Further, by the time 2021 rolls around, we are going to see some familiar vendors doing some very different things—vendors that operate at a scale and stability level required for a big DoE investment, especially when such a large order is at stake. The best example is Intel, which by that time will have novel integrated FPGA, Xeon hybrids, and if the DoE sees enough interest in deep learning as a critical part of enough HPC workflows, there will also quite possibly be Intel, Nervana integrated chips for handling both training and inference simultaneously, along with a robust Xeon for crunching more traditional parts of a simulation workflow.
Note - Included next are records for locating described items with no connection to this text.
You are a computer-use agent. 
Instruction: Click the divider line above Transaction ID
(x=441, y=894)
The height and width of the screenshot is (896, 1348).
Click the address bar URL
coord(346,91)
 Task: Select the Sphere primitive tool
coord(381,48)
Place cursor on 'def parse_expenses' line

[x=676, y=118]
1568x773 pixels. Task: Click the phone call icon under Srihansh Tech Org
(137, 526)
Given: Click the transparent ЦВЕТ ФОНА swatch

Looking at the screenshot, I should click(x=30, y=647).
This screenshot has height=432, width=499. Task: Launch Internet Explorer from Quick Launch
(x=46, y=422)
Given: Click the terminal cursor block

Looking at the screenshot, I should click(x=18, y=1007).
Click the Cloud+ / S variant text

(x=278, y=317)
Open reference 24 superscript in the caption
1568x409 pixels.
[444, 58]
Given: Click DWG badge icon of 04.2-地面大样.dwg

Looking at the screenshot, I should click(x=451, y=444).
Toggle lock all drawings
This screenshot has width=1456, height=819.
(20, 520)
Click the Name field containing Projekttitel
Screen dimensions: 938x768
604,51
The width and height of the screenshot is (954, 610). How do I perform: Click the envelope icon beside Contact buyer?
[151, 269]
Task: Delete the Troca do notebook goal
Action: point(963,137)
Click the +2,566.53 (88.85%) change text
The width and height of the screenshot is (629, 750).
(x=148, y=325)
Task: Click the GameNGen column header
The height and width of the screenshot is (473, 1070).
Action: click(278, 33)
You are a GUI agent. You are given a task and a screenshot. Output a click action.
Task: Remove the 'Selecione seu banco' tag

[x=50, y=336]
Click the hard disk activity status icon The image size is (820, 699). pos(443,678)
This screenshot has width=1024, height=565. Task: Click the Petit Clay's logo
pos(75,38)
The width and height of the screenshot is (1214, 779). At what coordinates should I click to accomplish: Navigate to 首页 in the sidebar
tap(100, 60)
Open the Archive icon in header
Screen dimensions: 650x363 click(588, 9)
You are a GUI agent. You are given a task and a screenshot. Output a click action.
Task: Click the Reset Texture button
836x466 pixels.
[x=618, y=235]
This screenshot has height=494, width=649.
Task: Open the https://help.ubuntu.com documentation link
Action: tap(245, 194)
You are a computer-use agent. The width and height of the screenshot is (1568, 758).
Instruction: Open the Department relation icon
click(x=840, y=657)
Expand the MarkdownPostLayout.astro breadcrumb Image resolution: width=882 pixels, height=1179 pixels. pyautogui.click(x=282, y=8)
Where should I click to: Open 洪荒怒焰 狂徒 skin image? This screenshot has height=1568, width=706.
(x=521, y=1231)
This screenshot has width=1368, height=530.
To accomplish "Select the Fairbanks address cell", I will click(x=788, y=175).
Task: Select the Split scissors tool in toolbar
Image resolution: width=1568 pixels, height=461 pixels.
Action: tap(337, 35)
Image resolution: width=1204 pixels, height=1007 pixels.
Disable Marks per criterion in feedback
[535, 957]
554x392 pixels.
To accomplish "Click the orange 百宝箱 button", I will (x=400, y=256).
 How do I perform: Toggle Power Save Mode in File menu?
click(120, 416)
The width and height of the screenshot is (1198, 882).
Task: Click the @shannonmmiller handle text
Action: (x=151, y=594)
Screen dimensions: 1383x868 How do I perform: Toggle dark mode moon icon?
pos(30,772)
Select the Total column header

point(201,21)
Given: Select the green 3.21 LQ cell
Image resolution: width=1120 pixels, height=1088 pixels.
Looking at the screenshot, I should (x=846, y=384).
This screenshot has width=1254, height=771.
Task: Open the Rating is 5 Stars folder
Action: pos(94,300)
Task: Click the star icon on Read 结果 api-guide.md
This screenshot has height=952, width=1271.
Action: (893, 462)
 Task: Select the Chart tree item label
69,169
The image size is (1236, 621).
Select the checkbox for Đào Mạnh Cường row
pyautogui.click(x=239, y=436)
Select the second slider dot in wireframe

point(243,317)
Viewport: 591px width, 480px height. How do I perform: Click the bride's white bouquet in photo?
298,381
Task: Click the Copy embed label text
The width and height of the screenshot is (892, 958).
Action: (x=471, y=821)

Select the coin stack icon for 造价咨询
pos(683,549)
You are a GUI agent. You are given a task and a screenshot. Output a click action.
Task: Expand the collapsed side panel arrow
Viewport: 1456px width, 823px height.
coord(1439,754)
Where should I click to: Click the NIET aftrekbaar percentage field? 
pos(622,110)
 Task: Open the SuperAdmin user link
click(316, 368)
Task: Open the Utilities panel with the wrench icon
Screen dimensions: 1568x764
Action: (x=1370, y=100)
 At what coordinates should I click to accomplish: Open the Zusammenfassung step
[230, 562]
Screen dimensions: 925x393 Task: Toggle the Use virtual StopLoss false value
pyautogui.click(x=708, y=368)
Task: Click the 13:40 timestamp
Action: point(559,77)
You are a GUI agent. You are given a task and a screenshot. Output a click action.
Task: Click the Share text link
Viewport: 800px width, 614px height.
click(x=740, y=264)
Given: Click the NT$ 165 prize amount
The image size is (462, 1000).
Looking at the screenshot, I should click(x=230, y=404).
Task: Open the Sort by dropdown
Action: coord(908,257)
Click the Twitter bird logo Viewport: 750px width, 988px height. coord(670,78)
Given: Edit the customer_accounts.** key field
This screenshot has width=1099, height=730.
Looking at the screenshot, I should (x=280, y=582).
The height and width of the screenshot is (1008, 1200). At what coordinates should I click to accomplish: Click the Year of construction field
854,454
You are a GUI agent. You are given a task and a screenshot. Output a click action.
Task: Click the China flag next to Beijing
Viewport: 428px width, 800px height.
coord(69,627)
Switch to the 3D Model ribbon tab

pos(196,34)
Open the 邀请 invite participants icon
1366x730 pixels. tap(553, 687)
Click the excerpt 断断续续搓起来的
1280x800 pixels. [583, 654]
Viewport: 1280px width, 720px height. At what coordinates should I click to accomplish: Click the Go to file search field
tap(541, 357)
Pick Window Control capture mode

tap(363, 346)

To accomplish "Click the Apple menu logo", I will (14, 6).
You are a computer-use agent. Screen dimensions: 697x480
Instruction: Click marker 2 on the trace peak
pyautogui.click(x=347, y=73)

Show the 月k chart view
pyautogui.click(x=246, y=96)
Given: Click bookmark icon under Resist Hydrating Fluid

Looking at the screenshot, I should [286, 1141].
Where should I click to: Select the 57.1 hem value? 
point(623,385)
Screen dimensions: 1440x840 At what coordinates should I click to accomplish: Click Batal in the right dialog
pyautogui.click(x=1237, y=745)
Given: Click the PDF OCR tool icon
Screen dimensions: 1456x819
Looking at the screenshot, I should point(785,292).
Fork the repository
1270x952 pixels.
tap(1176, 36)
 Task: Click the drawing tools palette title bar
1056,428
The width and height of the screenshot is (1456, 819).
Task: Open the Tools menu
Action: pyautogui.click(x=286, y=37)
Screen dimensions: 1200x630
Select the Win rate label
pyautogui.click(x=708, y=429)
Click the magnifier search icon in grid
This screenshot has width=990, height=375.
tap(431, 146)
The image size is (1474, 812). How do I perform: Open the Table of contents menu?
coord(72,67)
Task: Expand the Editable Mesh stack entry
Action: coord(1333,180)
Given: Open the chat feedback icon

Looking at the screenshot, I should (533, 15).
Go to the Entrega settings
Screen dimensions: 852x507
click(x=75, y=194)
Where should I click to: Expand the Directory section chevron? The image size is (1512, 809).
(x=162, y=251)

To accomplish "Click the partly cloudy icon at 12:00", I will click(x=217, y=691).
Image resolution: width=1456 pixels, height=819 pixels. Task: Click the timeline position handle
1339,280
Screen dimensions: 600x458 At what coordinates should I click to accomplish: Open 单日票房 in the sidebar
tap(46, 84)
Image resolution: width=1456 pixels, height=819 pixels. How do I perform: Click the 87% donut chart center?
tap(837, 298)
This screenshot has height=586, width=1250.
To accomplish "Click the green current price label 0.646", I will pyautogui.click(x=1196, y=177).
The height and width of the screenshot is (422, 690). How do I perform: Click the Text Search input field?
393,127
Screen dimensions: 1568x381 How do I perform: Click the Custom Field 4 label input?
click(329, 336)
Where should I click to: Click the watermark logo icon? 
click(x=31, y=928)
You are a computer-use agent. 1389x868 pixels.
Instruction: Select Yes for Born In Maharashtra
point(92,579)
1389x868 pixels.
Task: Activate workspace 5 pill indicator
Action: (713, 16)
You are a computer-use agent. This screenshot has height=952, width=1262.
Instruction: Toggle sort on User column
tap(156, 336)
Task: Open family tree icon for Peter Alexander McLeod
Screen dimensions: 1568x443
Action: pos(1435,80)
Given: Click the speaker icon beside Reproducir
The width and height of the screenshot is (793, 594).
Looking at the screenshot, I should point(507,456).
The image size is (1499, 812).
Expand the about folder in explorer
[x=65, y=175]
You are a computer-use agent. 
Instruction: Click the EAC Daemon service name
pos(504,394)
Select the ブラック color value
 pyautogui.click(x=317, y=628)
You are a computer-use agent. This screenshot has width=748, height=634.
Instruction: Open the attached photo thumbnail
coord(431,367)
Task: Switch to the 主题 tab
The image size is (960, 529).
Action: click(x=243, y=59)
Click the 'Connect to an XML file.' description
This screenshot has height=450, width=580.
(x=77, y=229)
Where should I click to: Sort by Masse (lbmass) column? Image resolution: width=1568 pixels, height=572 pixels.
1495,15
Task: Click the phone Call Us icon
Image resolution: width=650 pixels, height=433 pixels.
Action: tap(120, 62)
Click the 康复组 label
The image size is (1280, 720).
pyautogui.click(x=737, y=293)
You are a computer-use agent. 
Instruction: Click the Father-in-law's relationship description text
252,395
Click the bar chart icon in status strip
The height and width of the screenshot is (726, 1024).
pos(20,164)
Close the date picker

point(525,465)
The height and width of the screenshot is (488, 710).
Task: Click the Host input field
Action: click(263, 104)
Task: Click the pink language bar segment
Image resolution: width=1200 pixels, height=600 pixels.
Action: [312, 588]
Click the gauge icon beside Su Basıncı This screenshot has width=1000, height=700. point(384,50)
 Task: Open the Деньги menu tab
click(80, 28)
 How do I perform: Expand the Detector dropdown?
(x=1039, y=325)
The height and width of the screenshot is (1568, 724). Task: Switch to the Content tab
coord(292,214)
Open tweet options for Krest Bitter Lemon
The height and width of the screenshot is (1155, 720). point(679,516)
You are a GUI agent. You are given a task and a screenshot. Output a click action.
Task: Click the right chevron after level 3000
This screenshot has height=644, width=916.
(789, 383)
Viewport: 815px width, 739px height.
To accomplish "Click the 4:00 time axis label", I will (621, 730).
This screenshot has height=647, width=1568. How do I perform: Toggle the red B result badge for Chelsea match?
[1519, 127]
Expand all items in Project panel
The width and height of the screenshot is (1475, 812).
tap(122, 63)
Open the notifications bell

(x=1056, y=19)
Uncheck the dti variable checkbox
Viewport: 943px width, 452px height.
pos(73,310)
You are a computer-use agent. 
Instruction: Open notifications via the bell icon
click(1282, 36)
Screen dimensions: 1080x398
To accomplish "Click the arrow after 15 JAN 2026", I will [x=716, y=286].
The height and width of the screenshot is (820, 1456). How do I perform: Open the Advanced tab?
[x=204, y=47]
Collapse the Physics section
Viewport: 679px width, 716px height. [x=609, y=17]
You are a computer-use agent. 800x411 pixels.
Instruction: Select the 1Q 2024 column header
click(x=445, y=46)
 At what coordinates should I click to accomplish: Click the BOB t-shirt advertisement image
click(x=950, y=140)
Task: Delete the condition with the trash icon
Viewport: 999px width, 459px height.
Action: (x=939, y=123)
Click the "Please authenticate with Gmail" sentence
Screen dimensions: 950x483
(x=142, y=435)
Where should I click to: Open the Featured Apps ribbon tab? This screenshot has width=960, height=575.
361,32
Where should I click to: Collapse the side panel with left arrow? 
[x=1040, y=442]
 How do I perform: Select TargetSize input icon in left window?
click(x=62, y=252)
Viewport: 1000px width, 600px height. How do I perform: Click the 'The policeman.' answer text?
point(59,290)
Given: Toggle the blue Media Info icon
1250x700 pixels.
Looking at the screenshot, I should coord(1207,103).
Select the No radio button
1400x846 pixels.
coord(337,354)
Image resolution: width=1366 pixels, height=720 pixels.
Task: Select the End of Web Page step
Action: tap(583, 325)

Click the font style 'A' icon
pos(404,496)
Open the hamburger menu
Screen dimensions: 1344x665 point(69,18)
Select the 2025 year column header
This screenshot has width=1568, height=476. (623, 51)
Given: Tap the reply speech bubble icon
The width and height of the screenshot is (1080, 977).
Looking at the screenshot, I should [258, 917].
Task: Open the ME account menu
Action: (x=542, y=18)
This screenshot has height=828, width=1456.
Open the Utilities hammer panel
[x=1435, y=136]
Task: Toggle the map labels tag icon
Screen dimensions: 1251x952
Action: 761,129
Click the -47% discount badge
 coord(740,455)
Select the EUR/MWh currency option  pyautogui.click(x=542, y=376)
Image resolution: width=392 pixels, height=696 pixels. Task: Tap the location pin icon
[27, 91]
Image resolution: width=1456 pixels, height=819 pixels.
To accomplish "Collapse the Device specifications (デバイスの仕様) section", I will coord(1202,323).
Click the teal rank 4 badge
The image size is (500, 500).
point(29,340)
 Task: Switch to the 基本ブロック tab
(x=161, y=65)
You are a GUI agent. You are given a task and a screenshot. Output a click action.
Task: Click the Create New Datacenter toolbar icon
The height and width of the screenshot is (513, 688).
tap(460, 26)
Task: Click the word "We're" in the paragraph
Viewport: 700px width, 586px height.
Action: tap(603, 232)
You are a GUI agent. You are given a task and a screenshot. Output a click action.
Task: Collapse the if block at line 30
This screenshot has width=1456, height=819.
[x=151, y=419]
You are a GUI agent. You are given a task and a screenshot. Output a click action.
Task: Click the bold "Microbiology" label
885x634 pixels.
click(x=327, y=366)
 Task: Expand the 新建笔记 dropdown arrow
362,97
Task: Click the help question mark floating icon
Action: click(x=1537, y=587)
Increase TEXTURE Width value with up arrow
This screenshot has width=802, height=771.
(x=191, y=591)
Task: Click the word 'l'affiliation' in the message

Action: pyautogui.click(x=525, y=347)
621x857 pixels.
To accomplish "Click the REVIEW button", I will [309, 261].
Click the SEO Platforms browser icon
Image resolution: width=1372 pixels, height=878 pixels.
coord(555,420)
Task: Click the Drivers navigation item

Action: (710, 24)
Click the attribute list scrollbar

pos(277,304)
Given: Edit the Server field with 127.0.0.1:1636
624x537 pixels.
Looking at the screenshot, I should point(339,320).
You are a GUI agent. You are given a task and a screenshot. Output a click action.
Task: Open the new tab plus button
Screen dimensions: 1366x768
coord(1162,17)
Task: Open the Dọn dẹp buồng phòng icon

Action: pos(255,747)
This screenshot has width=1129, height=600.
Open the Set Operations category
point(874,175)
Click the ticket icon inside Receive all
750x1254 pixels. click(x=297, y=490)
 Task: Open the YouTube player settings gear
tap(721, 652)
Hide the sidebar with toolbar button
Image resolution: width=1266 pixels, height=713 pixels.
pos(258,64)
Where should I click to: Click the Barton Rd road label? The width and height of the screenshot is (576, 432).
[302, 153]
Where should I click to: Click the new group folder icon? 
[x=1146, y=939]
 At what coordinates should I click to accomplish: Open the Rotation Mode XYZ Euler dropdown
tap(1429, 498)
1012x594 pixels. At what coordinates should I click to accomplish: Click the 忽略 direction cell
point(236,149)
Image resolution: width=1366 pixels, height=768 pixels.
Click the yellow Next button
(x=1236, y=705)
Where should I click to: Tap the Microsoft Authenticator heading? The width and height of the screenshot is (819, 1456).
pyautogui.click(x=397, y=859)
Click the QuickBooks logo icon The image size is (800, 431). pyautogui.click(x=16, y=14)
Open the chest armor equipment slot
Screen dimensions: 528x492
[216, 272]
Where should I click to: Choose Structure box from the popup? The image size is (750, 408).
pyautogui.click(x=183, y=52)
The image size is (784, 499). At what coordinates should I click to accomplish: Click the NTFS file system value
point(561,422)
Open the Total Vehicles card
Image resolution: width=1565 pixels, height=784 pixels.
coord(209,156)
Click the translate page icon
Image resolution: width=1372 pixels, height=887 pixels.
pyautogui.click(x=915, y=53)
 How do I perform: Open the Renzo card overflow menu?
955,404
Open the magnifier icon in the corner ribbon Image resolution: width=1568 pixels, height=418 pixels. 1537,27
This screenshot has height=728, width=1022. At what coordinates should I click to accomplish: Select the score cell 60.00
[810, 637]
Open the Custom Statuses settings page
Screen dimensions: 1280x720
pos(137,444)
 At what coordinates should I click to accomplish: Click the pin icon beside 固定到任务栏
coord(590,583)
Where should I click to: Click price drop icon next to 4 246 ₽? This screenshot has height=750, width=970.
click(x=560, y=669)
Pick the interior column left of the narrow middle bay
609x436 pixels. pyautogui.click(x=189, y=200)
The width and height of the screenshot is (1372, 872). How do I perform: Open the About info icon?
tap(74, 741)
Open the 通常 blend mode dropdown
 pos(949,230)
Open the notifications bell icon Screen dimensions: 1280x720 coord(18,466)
In reference to our arguments about what “novel” means in tradition-laden HPC (so because of the legacy application base that supports most scientific areas), Messina tells us that the ECP as body is “not interested in being prescriptive, but this does have to be a system that would be considered exascale by that time and it cannot be small because it has to suit mission needs. We are sending a clear signal that we are willing to entertain something that is not part of the systems at the high-end now; building blocks of systems that are not on the Top 500 systems now.” Messina stresses that what they are looking for is true capability—not just a theoretical peak Top 500 number. “It has to be significantly suitable for many applications, not just a few.”

It might seem that ECP has something in mind if they are confident enough to assign a year to such an undertaking. It would have been far easier to shoot for a novel architecture on the 2023 machine to give a new architecture plenty of production ramp and software support time. “The RFP, when you look at it closely, is not at all wired for any particular architecture. We think there are several possibilities. We have collectively talked to many vendors and manufacturers over the last few months and there are some things that appear feasible in that timeframe.”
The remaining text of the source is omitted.